Le rapport Gallois sur la compétitivité de l’économie française n’est pas encore publié mais on en connaît les grandes lignes depuis plusieurs semaines. Au passage, personne ne s’est ému quand Le Figaro l’a dévoilé. En revanche, quand Jean-Marc Ayrault a annoncé l’invalidation de la loi sur le logement par le Conseil constitutionnel quelques heures à peine avant que celui-ci ne le dise officiellement, tout le monde lui est tombé sur le poil. Personne n’a soulevé la question : si le rapport Gallois est sur la place publique, si la décision imminente du Conseil constitutionnel est un secret de polichinelle, à qui la faute ? Sinon à Galois ou à son équipe qui a vendu la mèche à la presse et aux Sages du Conseil constitutionnel qui laisse filtrer les informations ?

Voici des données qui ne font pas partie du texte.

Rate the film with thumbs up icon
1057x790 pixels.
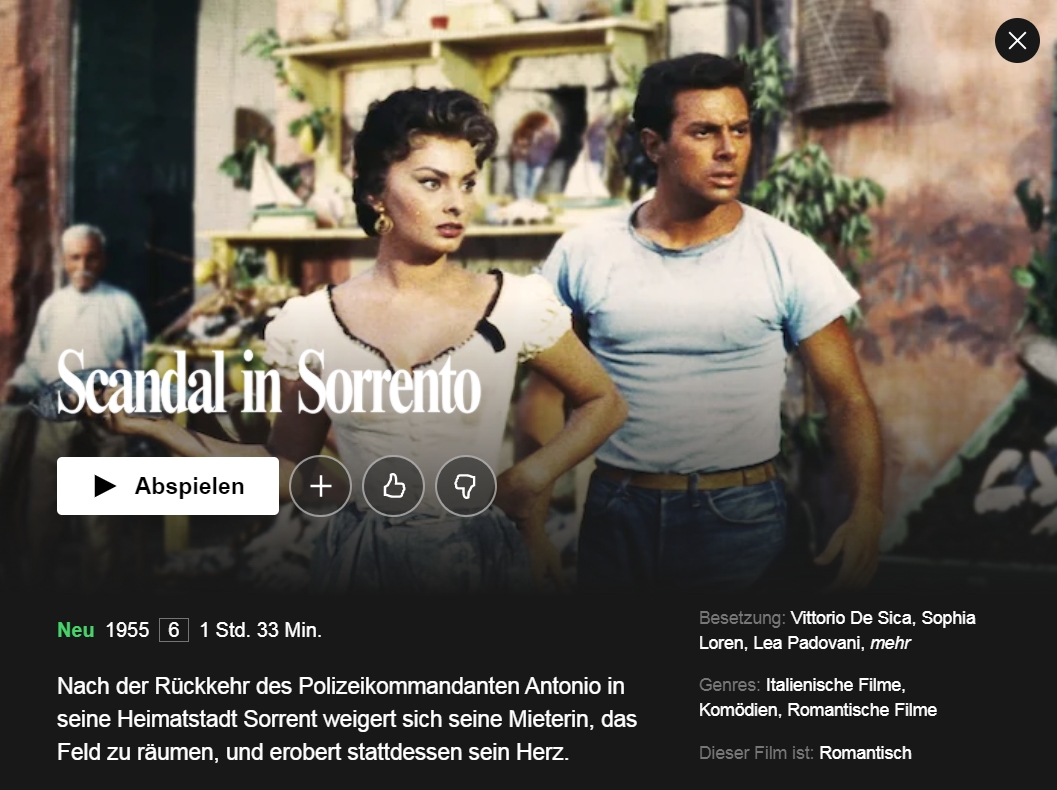[x=393, y=486]
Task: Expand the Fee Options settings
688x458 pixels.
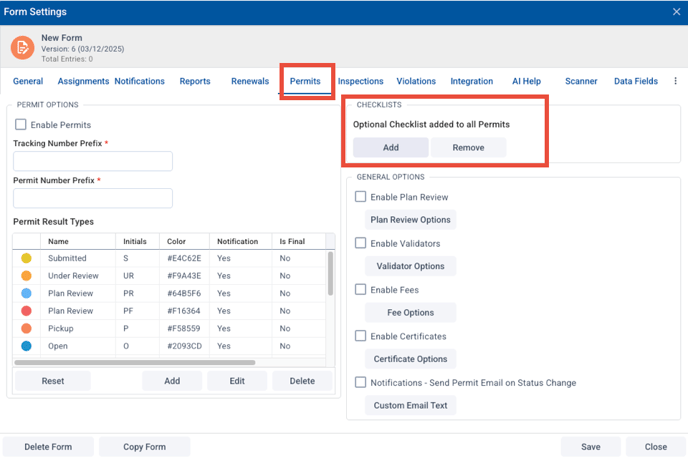Action: (x=410, y=313)
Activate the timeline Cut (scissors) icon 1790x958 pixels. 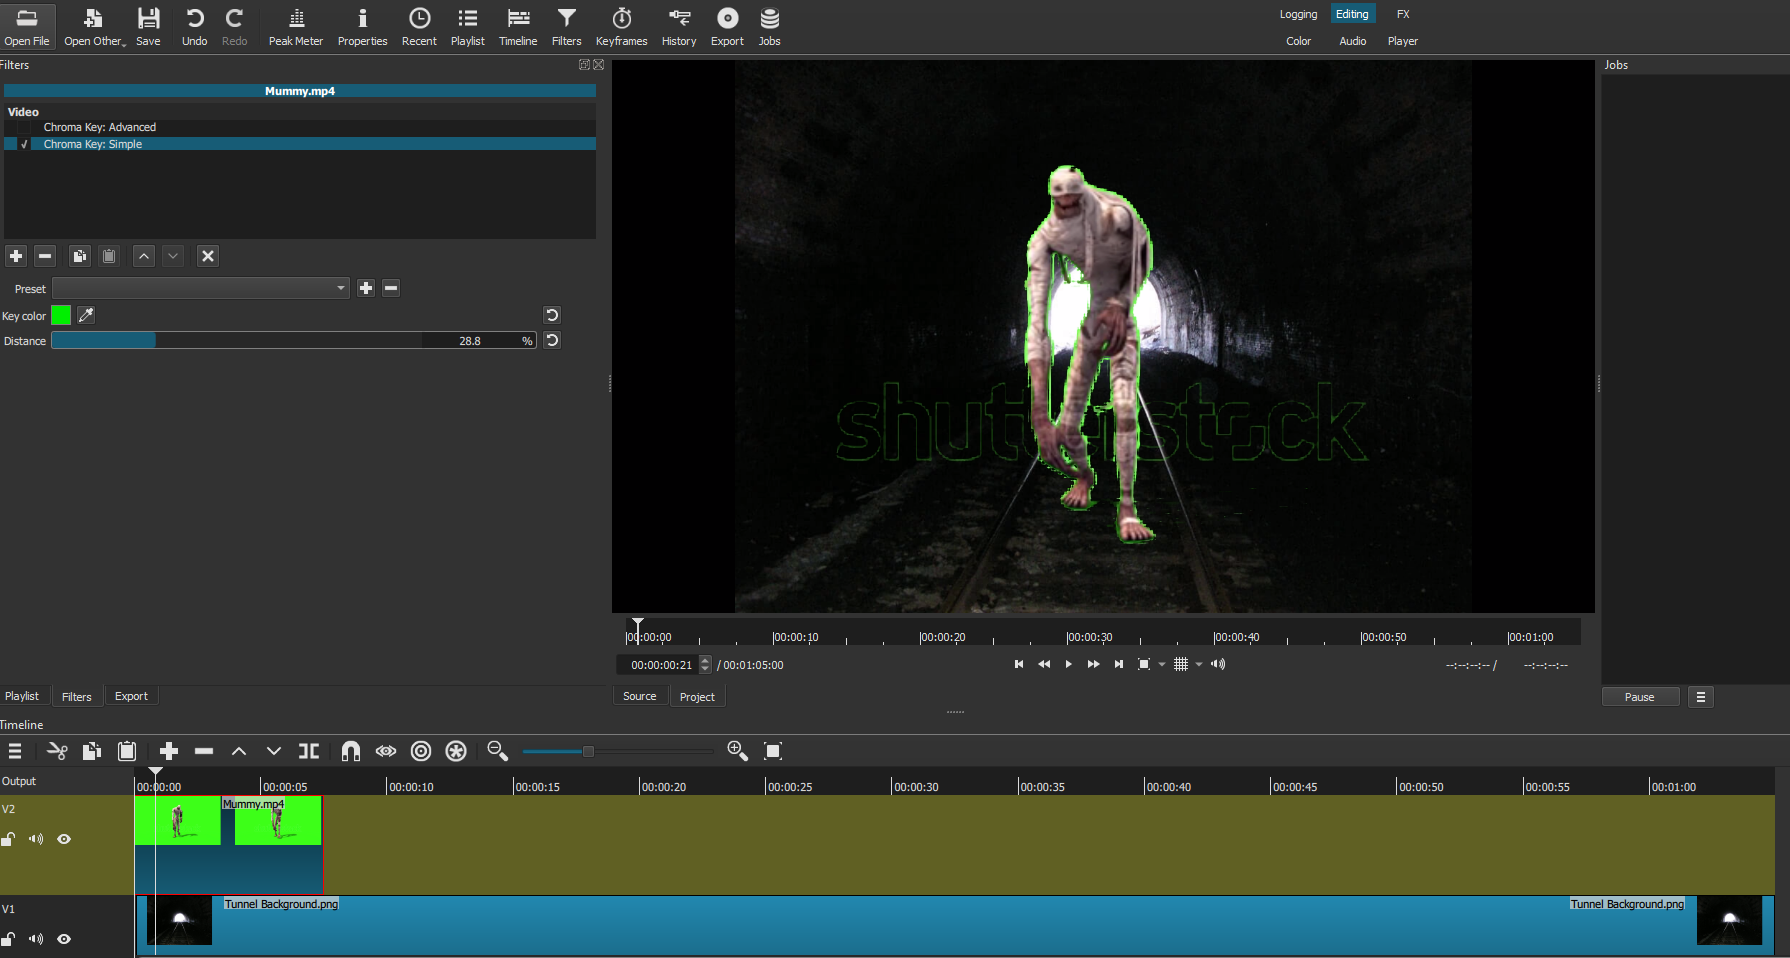click(57, 750)
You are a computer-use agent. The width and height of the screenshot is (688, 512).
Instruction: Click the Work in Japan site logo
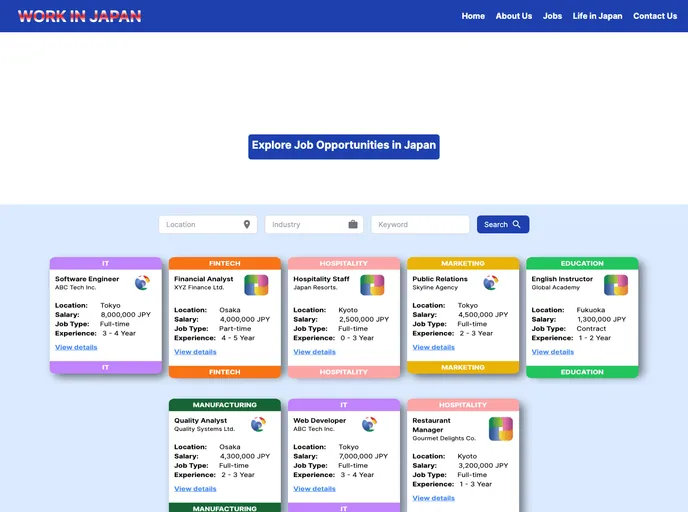(x=80, y=16)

Revenons à notre sujet, la science. La faiblesse de la compétitivité de l’économie française, et particulièrement de son industrie, serait due à un coût du travail trop élevé. Coût du travail trop élevé, donc prix trop élevés, donc perte de parts de marché. C’est tellement simple qu’on ne voit pas ce qu’il y aurait à redire. Pourtant, il y a au moins deux choses qui clochent dans ce raisonnement trop simple pour être vrai.

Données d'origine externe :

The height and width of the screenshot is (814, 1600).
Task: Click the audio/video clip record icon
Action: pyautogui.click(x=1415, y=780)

Primo, est-ce que le coût du travail est le seul élément composant les prix ? Non, il y a le coût des équipements et matières premières. Or le prix de ces dernières flambe avec la dépréciation de l’euro depuis 2008 et la difficulté à exporter s’était accrue lors de l’appréciation de l’euro de 2001 à 2008. Et puis, partie intégrante des prix, il y a le « coût du capital », ce que coûte la rémunération du capital à la société. Pendant les douze dernières années connues, la part des revenus distribués par les sociétés non financières a pratiquement doublé par rapport à leur excédent brut d’exploitation (EBE), et presque doublé par rapport à leur valeur ajoutée brute (VAB), déjouant donc la coupure avant/après la crise, au point d‘absorber plus des 4/5 de leur EBE. Autrement dit, la complainte patronale faisant de la baisse du taux de marge la raison profonde des faibles investissements et du moindre effort en matière de recherche et développement, passe sous silence le fait que, crise ou pas crise, la part de plus en plus lourde que les entreprises choisissent de distribuer aux propriétaires du capital affaiblit leur capacité à faire face à tous les aspects de la compétitivité. Si l’on rapporte enfin les revenus nets distribués (emplois – ressources dans les tableaux économiques d’ensemble de l’INSEE) par les sociétés non financières à leur VAB, on voit que, hormis les années 2009 et 2010, la part dévolue aux actionnaires a crû dans des proportions considérables, passant en douze ans de 5,6 % à 9 % de la VAB des sociétés non financières.

Secundo, dans ces conditions, comment accroître les efforts de recherche et développement si en dépit de la baisse de leur taux de marge, les entreprises font galoper les dividendes versés aux actionnaires. La compétitivité-prix affaiblie débouche sur une compétitivité-hors prix elle aussi en perte de vitesse.

Et, quand on lit l’appel des grands patrons dans Le Journal du dimanche du 28 octobre 2012, on se dit que tant d’arrogance n’est que le masque d’une science sans conscience. Rabelais doit se retourner dans sa tombe.

[1] Lettre du CS d’Attac, n° 49, 2012.